Whilst the film deals with all the above points throughout the film, the main narrative thread involves Marin (François Bégaudeau) and Soulemayne (Franck Keďta), an unmotivated student with Malian origins. Marin tries to challenge the apathetic Soulemayne, stimulating the teenager's interests to encourage him to participate more. However, Soulemayne's stubbornness gets the better of him, resulting in a heated argument between that ends with a fellow classmate injured and his eventual expulsion.

But to reduce the film to one plotline is to miss the point of the film completely. The extended classroom scenes are what reveal the true significance of the film, providing an insight into the complex relationships between teacher and student that are in constant ebb and flow. In one of them, we see Marin trying to teach the imperfect subjunctive to his class; they complain that he's teaching them an antiquated form of French that no-one (they know) uses. Marin then realises the condraction of trying to reach out to these teenagers through a cultural tradition they're simply not a part of. As they themselves point out, they aren't French; they're Moroccan, Algerian, Malian, Arab, Chinese, anything but French. As was also pointed out in 'L'Esquive', this language does not belong to them, they've come to develop their own language, one which only they understand and which insulates from the rest of French society (throughout the film, Marin asks his students to "translate" the slang they use). In the end, Marin conceeds that it is a language of the bourgeois but that one must learn it before one can question it.
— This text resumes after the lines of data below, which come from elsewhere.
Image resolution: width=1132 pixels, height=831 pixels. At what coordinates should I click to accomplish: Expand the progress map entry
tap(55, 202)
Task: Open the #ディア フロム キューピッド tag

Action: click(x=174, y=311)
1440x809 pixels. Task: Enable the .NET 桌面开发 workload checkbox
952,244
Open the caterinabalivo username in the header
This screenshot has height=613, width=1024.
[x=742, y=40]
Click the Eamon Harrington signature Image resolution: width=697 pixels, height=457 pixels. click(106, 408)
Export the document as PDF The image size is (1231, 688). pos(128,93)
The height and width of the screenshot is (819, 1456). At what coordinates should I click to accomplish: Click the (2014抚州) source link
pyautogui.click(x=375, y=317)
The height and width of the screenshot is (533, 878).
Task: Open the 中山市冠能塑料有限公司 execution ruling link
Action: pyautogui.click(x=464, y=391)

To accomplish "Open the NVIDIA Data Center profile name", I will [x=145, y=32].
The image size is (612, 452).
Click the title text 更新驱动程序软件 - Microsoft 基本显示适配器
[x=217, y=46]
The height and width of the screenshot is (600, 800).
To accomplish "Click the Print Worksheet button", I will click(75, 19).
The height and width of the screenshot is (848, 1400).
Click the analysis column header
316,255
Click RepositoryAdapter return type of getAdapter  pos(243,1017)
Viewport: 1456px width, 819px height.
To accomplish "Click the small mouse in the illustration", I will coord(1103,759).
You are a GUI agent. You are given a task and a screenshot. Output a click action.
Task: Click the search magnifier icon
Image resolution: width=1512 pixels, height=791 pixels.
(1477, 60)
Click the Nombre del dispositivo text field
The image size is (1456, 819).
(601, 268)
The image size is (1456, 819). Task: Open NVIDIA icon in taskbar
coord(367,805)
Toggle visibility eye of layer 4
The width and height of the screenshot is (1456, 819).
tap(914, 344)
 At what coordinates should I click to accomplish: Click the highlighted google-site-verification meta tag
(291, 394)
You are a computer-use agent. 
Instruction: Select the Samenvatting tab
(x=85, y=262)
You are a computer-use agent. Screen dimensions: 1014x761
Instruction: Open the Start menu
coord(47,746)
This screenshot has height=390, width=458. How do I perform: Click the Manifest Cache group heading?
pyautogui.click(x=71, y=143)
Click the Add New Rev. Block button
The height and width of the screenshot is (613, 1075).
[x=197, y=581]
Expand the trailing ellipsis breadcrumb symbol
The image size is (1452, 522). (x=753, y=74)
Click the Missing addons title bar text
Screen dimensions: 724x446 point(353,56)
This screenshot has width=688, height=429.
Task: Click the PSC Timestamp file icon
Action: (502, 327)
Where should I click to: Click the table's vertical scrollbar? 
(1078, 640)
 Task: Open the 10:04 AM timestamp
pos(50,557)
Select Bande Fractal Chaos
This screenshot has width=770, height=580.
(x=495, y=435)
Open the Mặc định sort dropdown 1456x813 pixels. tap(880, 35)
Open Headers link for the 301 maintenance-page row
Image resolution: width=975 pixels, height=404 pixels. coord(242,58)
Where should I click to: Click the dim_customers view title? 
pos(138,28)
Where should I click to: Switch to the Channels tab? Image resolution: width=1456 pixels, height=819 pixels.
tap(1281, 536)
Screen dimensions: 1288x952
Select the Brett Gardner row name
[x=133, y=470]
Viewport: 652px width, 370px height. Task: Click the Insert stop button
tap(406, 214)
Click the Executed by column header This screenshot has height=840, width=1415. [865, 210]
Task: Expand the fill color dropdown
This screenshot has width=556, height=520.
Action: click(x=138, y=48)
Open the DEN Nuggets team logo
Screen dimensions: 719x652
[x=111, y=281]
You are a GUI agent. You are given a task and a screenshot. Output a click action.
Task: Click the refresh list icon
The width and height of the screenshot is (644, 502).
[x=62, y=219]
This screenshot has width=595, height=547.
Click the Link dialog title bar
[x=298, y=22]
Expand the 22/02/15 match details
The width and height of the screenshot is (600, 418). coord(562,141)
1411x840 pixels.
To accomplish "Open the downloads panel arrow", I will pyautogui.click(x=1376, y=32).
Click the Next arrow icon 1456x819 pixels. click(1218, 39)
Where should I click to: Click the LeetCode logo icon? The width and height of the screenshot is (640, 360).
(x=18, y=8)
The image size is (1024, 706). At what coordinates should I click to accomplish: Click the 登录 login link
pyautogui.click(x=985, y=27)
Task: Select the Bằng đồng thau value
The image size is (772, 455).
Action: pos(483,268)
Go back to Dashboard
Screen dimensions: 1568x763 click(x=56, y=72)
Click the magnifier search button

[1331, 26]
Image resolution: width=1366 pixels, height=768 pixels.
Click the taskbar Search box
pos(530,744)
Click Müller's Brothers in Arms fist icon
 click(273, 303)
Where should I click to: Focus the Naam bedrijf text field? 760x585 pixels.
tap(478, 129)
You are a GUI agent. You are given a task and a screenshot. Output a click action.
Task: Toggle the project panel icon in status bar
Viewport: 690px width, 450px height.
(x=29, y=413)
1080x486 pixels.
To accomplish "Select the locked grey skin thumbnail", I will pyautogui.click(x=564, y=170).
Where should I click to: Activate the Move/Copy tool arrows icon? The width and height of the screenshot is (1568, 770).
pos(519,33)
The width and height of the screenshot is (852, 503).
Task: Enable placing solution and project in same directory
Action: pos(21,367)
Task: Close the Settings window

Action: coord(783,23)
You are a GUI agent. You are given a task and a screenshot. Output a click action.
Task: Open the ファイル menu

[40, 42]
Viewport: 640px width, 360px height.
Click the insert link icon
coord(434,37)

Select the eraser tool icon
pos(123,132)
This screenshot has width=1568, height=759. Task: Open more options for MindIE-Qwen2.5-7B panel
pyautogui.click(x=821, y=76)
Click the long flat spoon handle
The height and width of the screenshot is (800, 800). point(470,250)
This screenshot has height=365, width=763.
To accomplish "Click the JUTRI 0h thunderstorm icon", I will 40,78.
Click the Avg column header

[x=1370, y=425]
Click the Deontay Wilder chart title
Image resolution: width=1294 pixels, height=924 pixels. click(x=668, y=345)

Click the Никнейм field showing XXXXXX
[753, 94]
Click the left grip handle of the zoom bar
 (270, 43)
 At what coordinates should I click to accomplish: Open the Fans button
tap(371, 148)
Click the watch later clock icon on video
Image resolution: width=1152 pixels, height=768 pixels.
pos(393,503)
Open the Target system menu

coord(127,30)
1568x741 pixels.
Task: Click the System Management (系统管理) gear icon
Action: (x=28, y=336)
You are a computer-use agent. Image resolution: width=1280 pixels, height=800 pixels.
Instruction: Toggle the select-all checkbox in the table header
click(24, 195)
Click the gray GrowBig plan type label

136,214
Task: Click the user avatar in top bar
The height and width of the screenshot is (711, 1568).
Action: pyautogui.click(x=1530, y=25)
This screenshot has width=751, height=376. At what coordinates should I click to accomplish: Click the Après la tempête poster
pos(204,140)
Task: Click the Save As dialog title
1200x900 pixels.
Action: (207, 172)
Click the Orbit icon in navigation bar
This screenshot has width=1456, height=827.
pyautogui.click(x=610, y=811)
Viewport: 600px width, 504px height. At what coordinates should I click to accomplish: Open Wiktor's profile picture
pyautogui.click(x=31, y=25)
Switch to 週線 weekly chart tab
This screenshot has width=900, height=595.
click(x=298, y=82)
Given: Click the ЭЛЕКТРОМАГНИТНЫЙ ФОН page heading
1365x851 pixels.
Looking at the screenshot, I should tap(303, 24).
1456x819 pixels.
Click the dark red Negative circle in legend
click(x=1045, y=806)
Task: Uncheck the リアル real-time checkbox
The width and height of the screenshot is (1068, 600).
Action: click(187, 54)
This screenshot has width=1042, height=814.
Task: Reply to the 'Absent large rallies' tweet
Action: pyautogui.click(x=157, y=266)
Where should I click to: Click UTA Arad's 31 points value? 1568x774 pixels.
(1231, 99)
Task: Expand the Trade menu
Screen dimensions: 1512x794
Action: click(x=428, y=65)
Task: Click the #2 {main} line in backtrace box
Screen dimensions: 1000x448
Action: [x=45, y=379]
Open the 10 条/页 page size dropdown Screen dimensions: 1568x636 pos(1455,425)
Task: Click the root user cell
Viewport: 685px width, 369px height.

The film was based on a novel, written by Bégaudeau himself and who also adapted the screenplay, which is somewhat surprising since it feels so cinematic in style. The classroom scenes have a very naturalistic feel to them, as if they were happening right there and then. It's a testament to Bégaudeau's writing but also the quality of the actors since it's clear that each scene has a purpose to it and is not just a rehearsed improvisation. Bégaudeau also manages to depict a myriad of rounded characters, particularly in Marin's classroom but also among the teachers. Whilst they seem a little more caricatured than the students, the episodes they appear in breathes life into them; one highlight that demonstrates this is a meeting in which they are discussing a new, effective system of punishment for the schoolchildren. Each teacher offers an opinion, ranging from very authoritarian to a much more liberal approach. However, within minutes the discussion has moved onto the fact that the coffee machine has gone up 10 cents. Evidently it's a comment on the banality of issues discussed in the education system but it also shows that in the end they're just people like the rest of us. Who wouldn't be annoyed that the price of a coffee went up for no apparent reason?

Having been the first French film in over 20 years to win the Palme d'Or at Cannes, the film has definitely made a stir in its home country and around the world. Perhaps it's because it's a familiar story and yet is one everyone's in the dark about. Do teachers understand they're students? Do students understand their teachers? Do parents have any clue what's really going in the classroom? Pigeon-holeing the characters into these different categories continues to be the education system's biggest downfall, as the film's final scenes suggest. We see all the conflict throughout the film that occurs in the classroom and yet in the end we see everyone enjoying an end-of-year football match in the schoolyard. The division between student and teacher has been demolished, at least temporarily; the juxtaposition of this image with that of an empty classroom with chairs scattered around suggests that the problem isn't the relationship between the teachers and the students, it's the dynamic itself and the inherent conflict within it. Far from being an environment where knowledge is exchanged, the classroom has more or less become a No Man's Land.